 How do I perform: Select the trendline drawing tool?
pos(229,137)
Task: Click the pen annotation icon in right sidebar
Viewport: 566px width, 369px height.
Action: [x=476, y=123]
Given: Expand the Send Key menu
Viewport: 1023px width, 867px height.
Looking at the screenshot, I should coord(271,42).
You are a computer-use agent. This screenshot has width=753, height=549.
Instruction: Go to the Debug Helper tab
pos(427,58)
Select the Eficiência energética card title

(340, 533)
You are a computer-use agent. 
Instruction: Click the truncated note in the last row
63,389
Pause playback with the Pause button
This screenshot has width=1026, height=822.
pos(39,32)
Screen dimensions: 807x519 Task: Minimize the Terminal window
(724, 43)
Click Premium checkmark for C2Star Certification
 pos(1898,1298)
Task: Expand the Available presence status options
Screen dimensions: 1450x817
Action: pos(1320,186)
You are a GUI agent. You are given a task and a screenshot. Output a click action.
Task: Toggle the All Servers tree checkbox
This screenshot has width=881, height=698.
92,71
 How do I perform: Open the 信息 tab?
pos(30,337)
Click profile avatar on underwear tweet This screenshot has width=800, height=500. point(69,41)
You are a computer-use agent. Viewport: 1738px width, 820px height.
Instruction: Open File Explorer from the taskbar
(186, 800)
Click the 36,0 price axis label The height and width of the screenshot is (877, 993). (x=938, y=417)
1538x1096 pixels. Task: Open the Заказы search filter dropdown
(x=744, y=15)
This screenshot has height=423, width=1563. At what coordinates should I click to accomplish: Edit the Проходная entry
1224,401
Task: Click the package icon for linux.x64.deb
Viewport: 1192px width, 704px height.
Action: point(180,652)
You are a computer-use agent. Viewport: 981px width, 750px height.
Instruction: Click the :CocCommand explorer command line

^^^^

**TASK PROMPT**
Print, without any change, the line containing "Screen dimensions: 1450x817" and each line after it to the end of the material.

**WRITTEN ANSWER**
Screen dimensions: 1450x817
Action: pos(1320,186)
You are a GUI agent. You are given a task and a screenshot. Output a click action.
Task: Toggle the All Servers tree checkbox
This screenshot has width=881, height=698.
92,71
 How do I perform: Open the 信息 tab?
pos(30,337)
Click profile avatar on underwear tweet This screenshot has width=800, height=500. point(69,41)
You are a computer-use agent. Viewport: 1738px width, 820px height.
Instruction: Open File Explorer from the taskbar
(186, 800)
Click the 36,0 price axis label The height and width of the screenshot is (877, 993). (x=938, y=417)
1538x1096 pixels. Task: Open the Заказы search filter dropdown
(x=744, y=15)
This screenshot has height=423, width=1563. At what coordinates should I click to accomplish: Edit the Проходная entry
1224,401
Task: Click the package icon for linux.x64.deb
Viewport: 1192px width, 704px height.
Action: point(180,652)
You are a computer-use agent. Viewport: 981px width, 750px height.
Instruction: Click the :CocCommand explorer command line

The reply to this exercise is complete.